Par Winzell zell at skotos.net
Tue Apr 19 17:04:01 CEST 2005


Petter Nyström wrote:

> But your mail have had intended effect, and I find myself indeed
> reconsidering. I will for sure give it some more thought. Maybe I will
> come up with something that I feel sure enough about to replace my
> current plans.
> 
> I know that you at Skotos have done things like this, and if you have
> any online material covering this, please point me there. (I vaguely
> recall reading some article over at your website, but can't find it in a
> brief search.)

I suspect the DGD mailing list is probably as likely a place to find
mails describing this as any internal Skotos documentation. Anyway, the
idea is very simple, and I don't mind re-summarizing it.
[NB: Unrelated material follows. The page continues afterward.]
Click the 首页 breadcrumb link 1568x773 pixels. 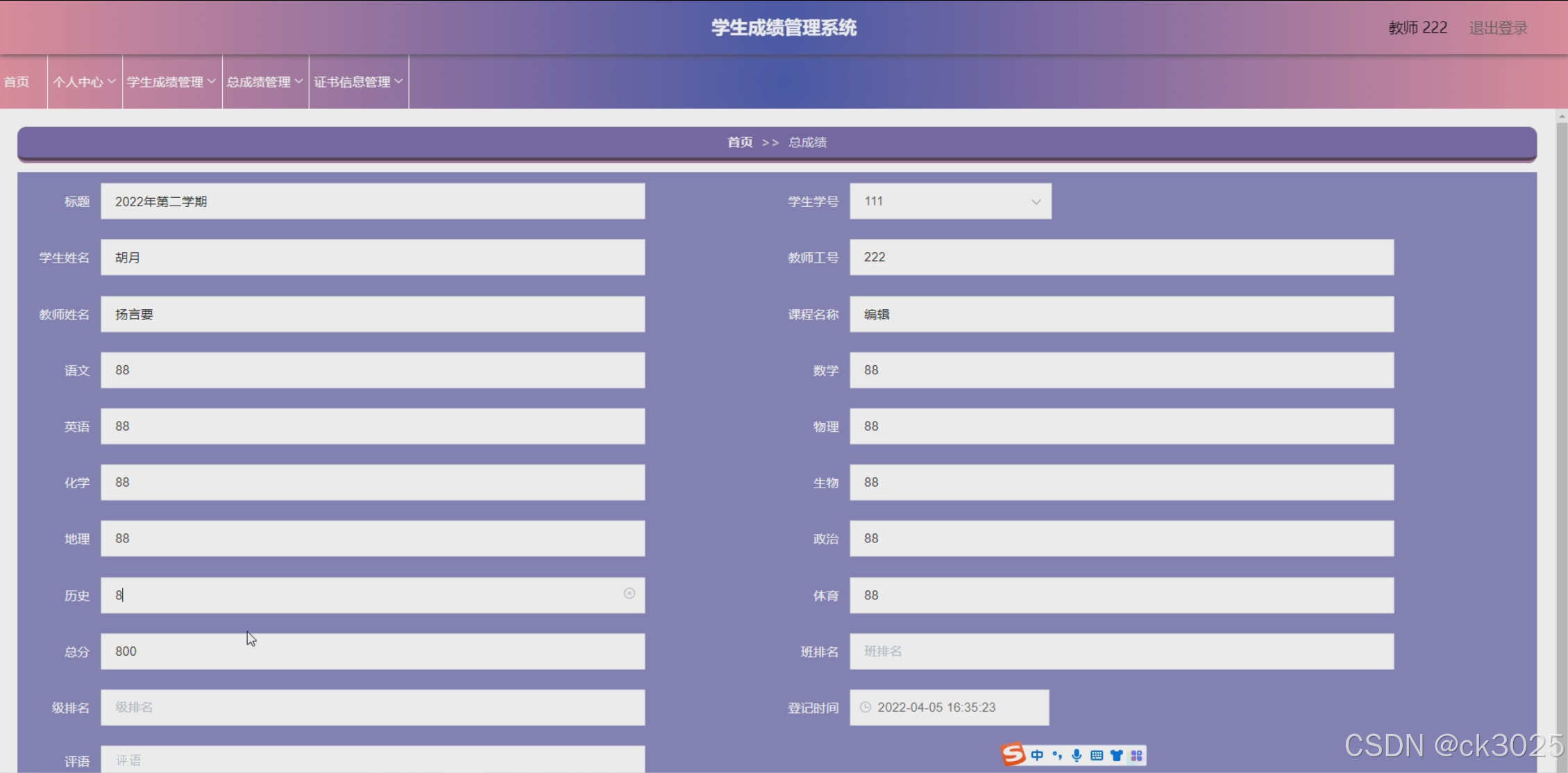(739, 142)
The Skotos approach -- and so far it looks like this will remain the
architecture in SkotOS 2.0 -- begins by cleanly separating the virtual
world from any interface considerations. The simplest way to keep this
abstraction clean is to always imagine maintaining a Quake interface to
the virtual world as well as the text interface, and ideally also make
sure a NPC can react to anything a player can react to without having to
parse text.

A simple example:

 - I type 'gently place my sword on the ground' onto my command line.
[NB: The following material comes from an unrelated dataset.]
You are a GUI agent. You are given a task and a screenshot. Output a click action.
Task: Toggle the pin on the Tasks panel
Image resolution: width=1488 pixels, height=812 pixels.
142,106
 - My user object, which is a clone of an object in the TextIF module,
sends my command line to the central text parser. The parser knows there
is a place verb, it knows the place verb can take a direct object as
well as an object prepositioned by 'on', and it finds that I am carrying
precisely one sword. It finishes the interface input handling by
ordering my body to execute the general action ACT_PLACE, which takes an
object in my possession and a destination as arguments. Note:
      * Everything is an object pointer, at this point; the text input
is long gone.
      * The ACT_PLACE action could equally well have been caused by the
QuakeIF module as a response to e.g. right-clicking on an object in your
inventory in the GUI, or it could have been triggered by a NPC as part
of a script. In neither of these cases is text involved.
      * The injection of ACT_PLACE into the virtual world could be done
in a zero-second callout without problem, drastically reducing the
danger of thread contention in a DGD/MP world.
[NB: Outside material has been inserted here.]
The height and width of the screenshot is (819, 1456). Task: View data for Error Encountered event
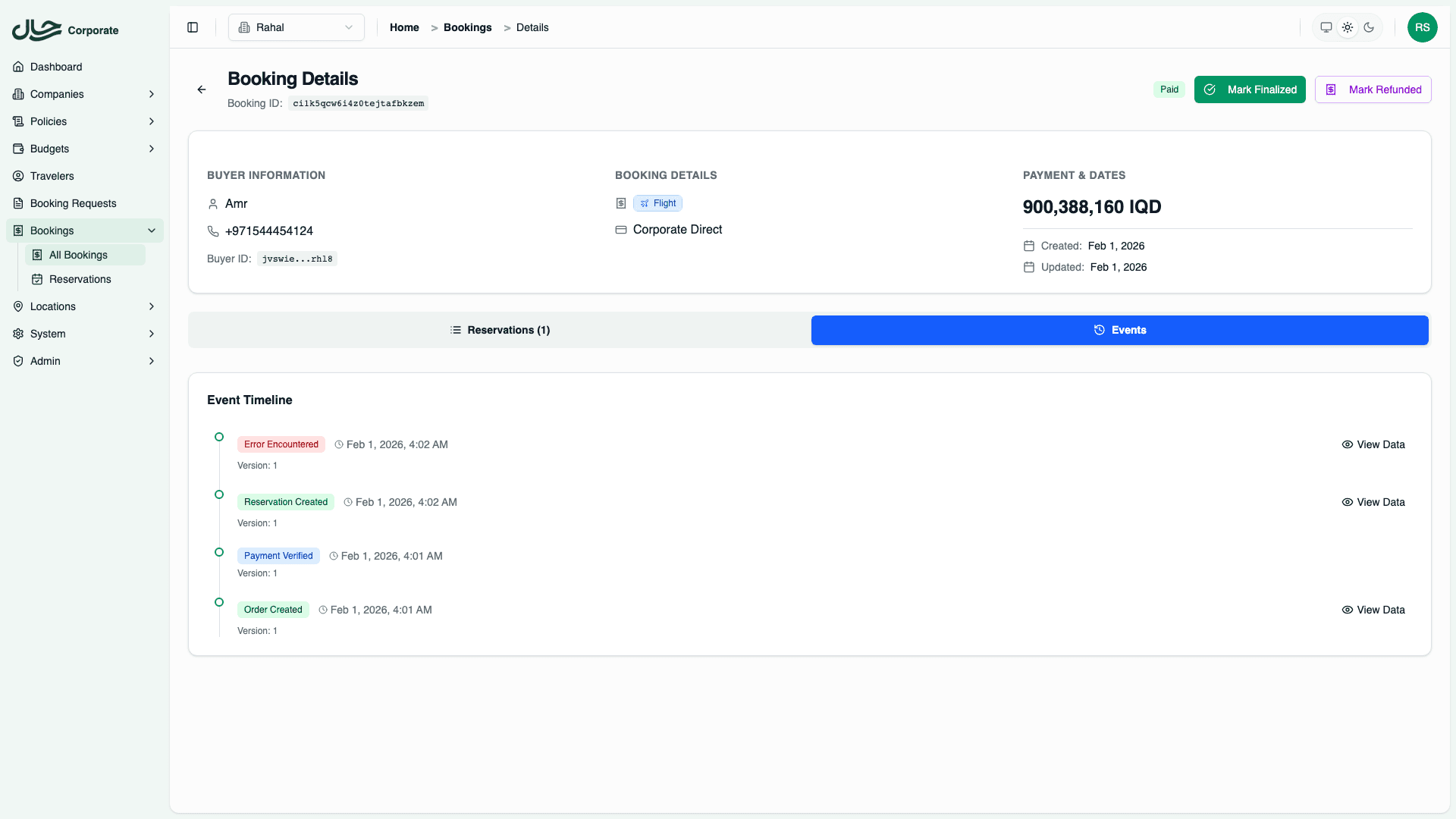point(1373,444)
 - In the virtual world, ACT_PLACE performs a minor state change -- it
atomically changes the environment (and perhaps proximity) of the object
in question. But -- vitally -- it finishes by firing off a state change
notification event to any object that cares.

 - Almost certainly any player within view does care, and so in practice
control passes back to the interface modules. The TextIF module, for
example, is now asked to describe an event that occured in the virtual
world. It doesn't care that in this case it ordered the action a few
milliseconds ago; the action might just as well have been ordered by a
Cursed Ring of Sword Dropping.

 - Various hideously complicated text generation algorithms are now run
which end up telling the player that he gently placed a sword on the
ground; the sword that the player gently placed it on the ground; the
ground that the player gently placed a sword on it, and any witness that
the player gently placed a sword on the ground.
      * Alternately, any observer that happens to be running the Quake
interface, receives a stream of UDP packets ordering the client to show
me placing my sword on the ground. Or an NPC can directly respond to the
event by subscribing to it.
      * Every event description can occur in a separate zero-second
callout... as long as there is some sanity to the order in which the
callouts are processed. I have yet to really think this through for
DGD/MP, and I'm a little nervous about it.



OK, so that all sounds very complicated compared to the 2.4.5 approach
now that I type it out. There are probably other modern approaches that
do not rely on a central parser... but I'm not sure those would be any
simpler, and I really like the clean design of this one.